TASK INSTRUCTIONS » Extract the lines of the listing below, copying them verbatim, starting with the line that contains "Click the Search" and going on through the line that contains "Click the red".

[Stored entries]
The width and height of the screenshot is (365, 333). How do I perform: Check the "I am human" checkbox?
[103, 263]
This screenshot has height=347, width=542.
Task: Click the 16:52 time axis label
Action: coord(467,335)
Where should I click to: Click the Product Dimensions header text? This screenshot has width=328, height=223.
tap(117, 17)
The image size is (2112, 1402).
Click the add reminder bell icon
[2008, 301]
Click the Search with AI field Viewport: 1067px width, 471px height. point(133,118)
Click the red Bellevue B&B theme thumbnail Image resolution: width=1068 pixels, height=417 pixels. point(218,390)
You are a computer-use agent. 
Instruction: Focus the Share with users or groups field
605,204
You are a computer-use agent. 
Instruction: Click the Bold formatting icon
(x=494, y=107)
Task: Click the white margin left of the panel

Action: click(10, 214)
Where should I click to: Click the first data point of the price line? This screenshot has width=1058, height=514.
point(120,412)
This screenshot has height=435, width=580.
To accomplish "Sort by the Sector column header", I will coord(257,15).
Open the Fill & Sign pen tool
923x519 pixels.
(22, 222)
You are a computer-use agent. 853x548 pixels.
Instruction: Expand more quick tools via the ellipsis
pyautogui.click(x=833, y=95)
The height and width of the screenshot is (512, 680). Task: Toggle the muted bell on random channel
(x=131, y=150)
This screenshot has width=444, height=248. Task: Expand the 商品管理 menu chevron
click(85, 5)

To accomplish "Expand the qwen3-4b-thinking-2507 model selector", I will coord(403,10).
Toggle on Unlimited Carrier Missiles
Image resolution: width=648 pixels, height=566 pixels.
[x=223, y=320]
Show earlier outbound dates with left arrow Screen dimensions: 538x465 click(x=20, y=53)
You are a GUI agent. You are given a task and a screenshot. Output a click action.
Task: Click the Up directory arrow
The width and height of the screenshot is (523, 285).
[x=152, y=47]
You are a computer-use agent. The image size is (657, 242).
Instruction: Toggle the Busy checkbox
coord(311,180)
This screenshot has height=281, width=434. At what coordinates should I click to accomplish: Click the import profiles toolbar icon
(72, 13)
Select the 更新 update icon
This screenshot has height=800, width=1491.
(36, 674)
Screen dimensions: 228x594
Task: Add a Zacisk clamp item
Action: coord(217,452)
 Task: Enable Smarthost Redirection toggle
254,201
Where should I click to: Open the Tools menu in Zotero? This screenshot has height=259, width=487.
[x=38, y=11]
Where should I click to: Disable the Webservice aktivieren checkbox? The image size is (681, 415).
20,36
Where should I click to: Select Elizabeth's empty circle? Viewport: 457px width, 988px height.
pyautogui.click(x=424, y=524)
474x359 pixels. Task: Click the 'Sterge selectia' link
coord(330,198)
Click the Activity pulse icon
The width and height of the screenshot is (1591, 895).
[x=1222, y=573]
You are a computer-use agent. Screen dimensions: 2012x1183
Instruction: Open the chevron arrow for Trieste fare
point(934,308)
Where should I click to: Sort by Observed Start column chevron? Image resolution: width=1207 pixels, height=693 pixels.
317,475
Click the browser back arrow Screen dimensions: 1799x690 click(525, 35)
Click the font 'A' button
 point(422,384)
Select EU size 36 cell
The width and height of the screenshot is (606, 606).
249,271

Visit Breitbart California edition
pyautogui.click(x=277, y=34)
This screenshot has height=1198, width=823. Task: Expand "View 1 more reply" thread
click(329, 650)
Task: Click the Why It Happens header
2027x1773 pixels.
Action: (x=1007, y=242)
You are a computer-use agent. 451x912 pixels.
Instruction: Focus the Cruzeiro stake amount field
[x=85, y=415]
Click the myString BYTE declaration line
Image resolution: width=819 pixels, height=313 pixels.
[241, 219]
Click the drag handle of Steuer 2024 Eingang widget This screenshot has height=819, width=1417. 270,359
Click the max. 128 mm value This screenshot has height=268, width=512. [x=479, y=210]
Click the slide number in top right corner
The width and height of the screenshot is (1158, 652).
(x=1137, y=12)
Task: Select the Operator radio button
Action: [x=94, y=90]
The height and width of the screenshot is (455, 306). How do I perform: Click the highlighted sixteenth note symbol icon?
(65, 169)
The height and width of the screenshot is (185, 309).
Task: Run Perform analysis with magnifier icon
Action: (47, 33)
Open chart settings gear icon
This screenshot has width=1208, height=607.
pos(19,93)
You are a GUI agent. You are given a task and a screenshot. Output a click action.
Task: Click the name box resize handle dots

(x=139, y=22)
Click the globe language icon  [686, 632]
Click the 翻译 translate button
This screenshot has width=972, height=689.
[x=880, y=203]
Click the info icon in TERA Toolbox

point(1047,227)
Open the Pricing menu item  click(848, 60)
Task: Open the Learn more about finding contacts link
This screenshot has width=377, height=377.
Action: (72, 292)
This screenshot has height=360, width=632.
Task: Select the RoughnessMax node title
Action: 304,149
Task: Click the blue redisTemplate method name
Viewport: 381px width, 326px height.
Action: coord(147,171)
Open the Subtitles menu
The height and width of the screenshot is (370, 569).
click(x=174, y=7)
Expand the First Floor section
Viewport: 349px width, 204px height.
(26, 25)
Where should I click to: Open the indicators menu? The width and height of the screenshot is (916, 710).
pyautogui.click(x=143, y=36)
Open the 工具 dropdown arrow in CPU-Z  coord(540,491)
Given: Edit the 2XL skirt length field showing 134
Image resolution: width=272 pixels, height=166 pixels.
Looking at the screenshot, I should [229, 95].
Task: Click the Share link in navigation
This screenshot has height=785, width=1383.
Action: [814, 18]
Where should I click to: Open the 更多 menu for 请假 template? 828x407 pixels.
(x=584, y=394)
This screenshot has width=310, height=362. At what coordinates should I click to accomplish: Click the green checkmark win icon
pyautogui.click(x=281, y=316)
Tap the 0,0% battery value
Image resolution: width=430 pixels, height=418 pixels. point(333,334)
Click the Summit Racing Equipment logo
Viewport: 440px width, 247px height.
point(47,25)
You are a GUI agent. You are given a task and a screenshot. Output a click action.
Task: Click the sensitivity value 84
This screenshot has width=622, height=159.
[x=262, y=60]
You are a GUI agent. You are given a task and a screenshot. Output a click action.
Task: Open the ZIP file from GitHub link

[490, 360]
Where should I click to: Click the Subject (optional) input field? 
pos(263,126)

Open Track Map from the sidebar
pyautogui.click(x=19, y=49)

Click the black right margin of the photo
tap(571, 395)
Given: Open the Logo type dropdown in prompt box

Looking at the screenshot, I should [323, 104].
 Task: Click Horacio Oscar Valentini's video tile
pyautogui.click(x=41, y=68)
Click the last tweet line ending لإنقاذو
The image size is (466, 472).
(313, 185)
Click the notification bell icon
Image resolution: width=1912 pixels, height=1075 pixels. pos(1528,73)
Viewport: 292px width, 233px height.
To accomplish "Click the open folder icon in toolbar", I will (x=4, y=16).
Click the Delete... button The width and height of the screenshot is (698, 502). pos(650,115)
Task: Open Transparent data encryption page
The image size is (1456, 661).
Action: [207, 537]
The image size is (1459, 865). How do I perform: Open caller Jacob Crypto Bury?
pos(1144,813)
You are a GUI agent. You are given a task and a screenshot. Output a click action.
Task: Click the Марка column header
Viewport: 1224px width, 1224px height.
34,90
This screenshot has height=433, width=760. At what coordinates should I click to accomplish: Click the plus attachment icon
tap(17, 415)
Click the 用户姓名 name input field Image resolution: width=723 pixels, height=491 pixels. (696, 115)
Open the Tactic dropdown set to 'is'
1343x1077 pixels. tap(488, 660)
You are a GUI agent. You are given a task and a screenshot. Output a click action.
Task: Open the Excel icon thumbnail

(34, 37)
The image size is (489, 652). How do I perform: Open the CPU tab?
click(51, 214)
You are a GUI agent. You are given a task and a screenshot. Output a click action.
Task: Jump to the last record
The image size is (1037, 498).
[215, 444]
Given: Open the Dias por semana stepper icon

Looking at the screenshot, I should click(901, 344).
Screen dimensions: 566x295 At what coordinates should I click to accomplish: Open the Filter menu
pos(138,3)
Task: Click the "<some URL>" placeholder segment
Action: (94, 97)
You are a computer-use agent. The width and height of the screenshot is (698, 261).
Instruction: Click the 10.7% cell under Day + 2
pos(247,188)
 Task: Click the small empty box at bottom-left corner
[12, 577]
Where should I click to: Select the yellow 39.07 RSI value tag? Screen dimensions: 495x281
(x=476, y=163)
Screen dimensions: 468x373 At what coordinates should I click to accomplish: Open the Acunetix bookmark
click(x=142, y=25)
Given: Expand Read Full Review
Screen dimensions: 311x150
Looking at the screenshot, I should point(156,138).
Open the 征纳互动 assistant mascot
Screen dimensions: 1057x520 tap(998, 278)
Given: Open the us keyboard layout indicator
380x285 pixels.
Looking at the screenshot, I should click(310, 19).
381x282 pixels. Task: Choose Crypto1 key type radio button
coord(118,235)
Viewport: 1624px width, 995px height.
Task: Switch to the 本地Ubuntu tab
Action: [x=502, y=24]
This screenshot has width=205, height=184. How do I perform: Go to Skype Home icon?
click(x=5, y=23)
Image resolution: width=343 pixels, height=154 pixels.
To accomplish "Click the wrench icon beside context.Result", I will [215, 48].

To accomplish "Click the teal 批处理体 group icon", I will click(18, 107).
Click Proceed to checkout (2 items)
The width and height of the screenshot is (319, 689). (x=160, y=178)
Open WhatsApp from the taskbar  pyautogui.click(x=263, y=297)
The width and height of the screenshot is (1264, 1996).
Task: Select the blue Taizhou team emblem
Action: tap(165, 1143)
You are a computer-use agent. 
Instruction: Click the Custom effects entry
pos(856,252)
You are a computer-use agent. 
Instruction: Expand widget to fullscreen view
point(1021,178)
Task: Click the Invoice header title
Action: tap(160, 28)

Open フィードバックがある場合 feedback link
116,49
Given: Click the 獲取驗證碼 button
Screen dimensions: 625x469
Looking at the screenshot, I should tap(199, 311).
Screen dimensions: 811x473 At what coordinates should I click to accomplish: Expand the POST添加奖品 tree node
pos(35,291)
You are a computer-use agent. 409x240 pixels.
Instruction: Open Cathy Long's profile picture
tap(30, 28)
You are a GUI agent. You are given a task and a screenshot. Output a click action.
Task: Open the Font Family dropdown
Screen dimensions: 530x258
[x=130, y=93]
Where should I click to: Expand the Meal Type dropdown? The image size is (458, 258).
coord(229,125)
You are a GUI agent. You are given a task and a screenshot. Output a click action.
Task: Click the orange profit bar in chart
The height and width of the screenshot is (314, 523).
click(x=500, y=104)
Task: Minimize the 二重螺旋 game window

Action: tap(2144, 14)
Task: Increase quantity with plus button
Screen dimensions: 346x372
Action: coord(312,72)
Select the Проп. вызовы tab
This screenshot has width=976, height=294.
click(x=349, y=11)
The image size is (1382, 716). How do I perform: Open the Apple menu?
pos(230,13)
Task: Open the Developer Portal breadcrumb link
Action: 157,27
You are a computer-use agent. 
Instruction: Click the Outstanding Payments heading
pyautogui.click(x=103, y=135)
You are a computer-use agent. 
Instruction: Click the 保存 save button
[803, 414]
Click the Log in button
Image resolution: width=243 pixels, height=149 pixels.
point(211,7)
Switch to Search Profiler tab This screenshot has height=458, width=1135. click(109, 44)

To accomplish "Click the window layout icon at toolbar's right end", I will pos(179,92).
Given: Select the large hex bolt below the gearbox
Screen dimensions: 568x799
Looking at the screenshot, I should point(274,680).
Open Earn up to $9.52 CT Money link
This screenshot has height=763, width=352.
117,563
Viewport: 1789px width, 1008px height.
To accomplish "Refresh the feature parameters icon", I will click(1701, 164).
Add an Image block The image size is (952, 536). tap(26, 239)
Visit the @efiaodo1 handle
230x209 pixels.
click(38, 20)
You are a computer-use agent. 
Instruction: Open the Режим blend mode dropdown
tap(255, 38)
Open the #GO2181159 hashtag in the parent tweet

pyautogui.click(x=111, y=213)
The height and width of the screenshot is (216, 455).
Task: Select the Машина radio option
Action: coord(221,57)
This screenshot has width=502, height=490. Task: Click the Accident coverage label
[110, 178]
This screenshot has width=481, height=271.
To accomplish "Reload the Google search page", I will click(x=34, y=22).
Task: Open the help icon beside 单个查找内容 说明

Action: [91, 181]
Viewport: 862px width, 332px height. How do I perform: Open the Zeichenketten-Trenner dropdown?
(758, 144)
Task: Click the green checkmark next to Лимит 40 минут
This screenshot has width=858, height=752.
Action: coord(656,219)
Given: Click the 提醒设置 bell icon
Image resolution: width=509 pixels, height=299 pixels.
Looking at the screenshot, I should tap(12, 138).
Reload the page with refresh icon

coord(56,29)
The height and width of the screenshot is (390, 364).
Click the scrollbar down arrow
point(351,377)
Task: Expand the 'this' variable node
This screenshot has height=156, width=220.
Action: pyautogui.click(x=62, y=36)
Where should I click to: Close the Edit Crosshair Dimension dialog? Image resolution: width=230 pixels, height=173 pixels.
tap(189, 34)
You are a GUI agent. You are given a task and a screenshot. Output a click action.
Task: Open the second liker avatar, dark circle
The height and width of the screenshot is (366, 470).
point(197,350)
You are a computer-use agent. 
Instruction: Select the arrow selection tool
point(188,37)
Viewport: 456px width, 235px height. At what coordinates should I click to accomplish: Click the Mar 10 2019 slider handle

EXERCISE OUTPUT »
Click the Search with AI field Viewport: 1067px width, 471px height. point(133,118)
Click the red Bellevue B&B theme thumbnail Image resolution: width=1068 pixels, height=417 pixels. point(218,390)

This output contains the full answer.